# Haydn's Piano Sonatas



## Hausmusik

I have been rediscovering these works (well, in a good many cases, discovering them!) by way of Jean-Efflam Bavouzet's Chandos cycle. Listening to the C minor sonata right now. Just wonderful.

Thoughts on Haydn's piano sonatas? Do you have a favorite?


----------



## Praeludium

I'm beginning to work on this :






I just love it !


----------



## kv466

While I, too, love the 60...I adore the previous one better! This in particular:


----------



## Hausmusik

I just realized there was already a thread devoted to this topic. I wonder if the mods could merge them? Sorry for the duplication. . .
http://www.talkclassical.com/13751-haydns-piano-sonatas.html


----------



## Vaneyes

I like 'em all...one of my addictions...currently represented with recs by Gould, Schiff, Pogorelich, Brendel, Sudbin, Pletnev, Richter, Hamelin, Horowitz, Xiao-Mei, Bavouzet.


----------



## Ukko

On the older thread I mentioned Sokolov. I'll do it again.

Sokolov.


----------



## Romantic Geek

This one is my favorite  (I notice Schiff improvises a little on the repeat...pretty cool!)
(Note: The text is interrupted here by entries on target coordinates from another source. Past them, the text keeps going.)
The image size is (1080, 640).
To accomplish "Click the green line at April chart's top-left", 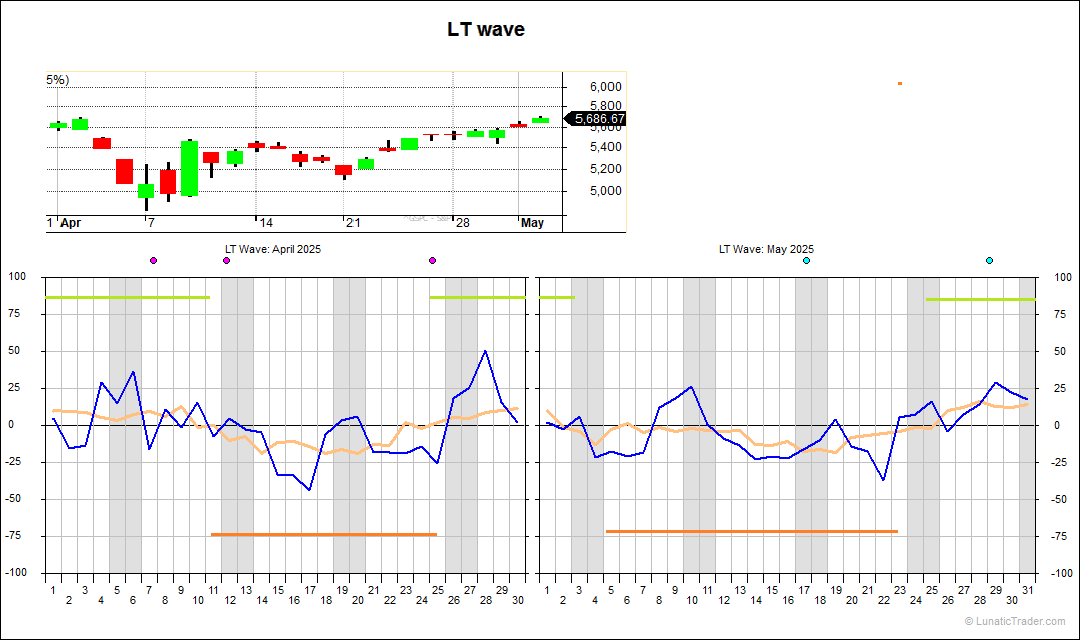I will [128, 297].
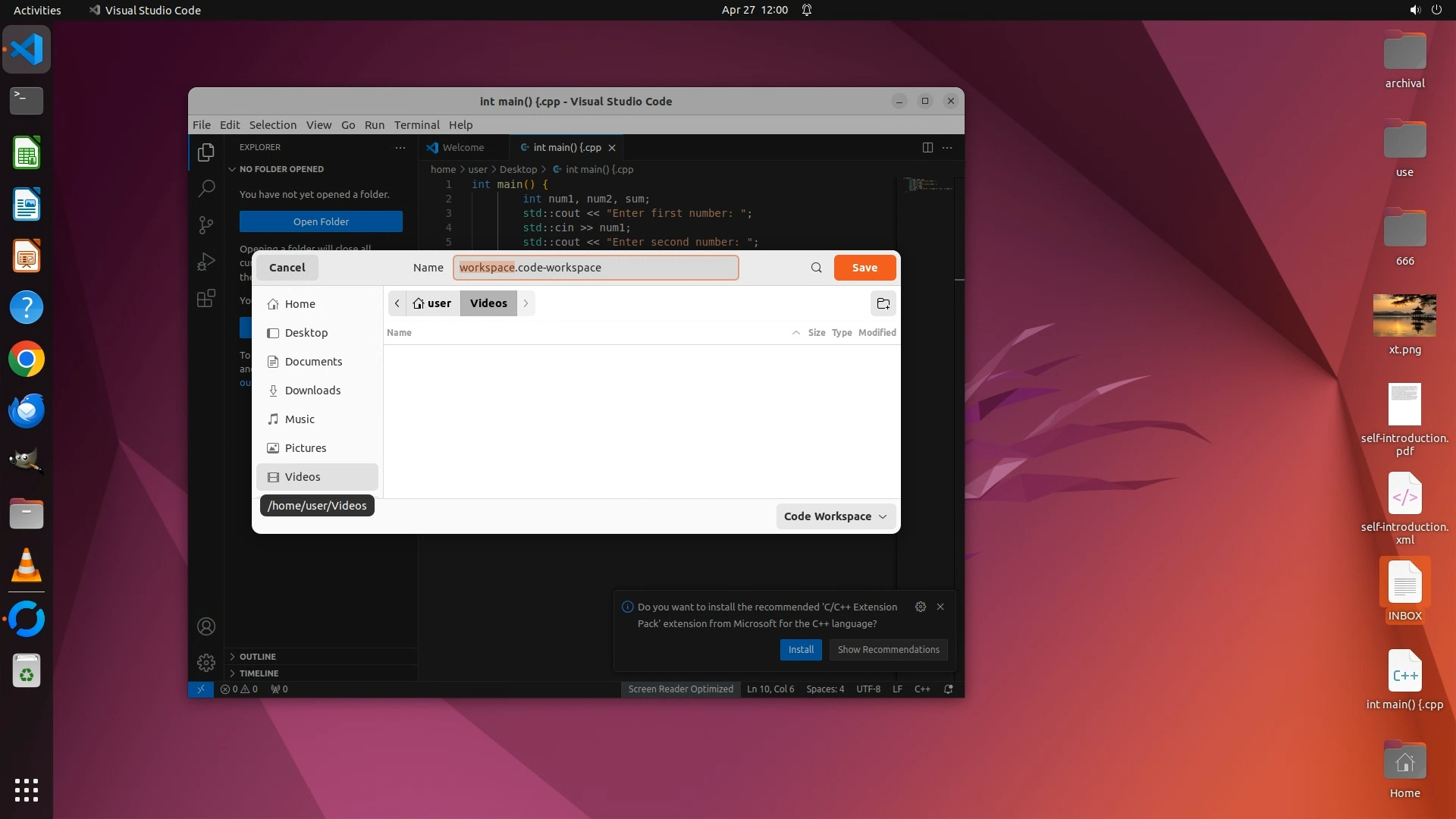Toggle notifications bell in status bar
Viewport: 1456px width, 819px height.
948,689
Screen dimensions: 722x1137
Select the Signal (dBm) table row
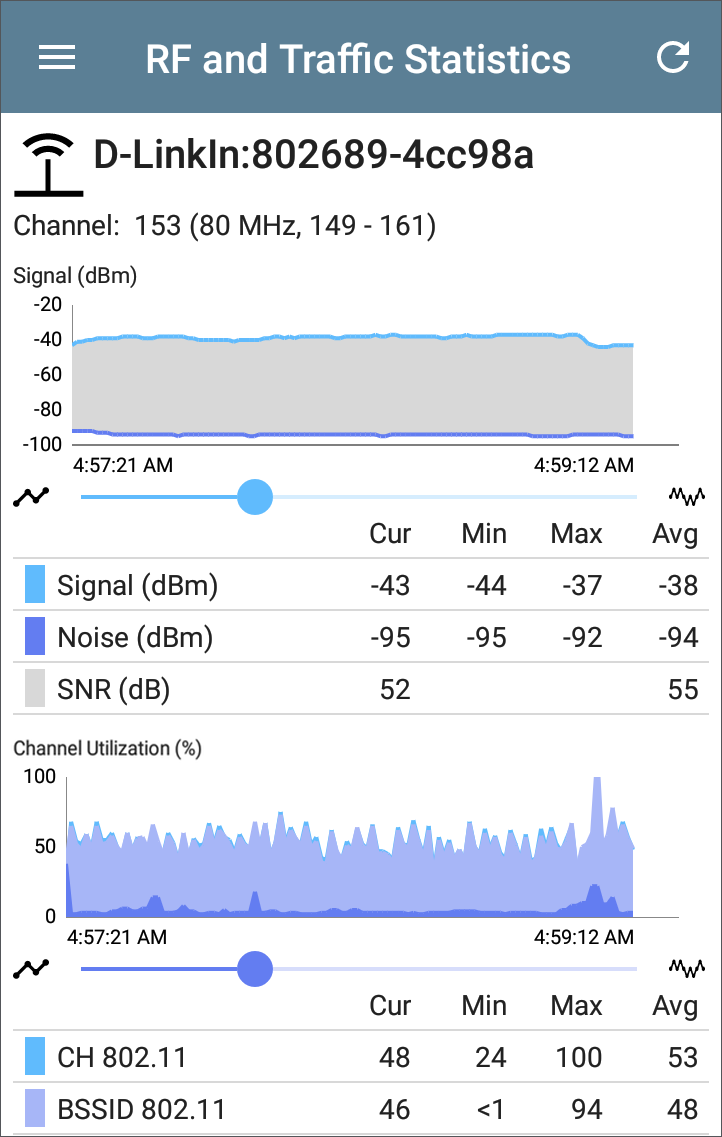361,584
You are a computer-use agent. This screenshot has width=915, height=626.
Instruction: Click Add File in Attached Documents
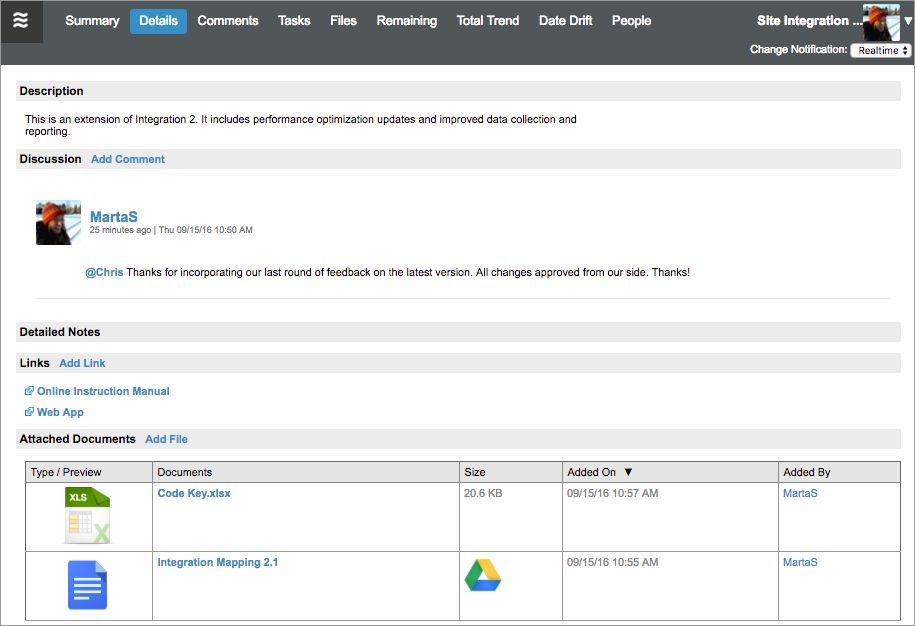[x=166, y=439]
This one I've been playing for a while, tons of fun to play!


----------



## Arsakes

I find them quiet beautiful specially no. 3 but I prefer Haydn's Eisenstein Piano Trios, they're much better... I sometimes take a nap while listening to them.


----------



## phyared

Many great recordings: Schiff, Gould, Reisenberg, Brendel, Richter ... Let me mention two really great ones which perhaps are not as well known: Deszo Ranki on Hungaroton and Lili Kraus on EMI.


----------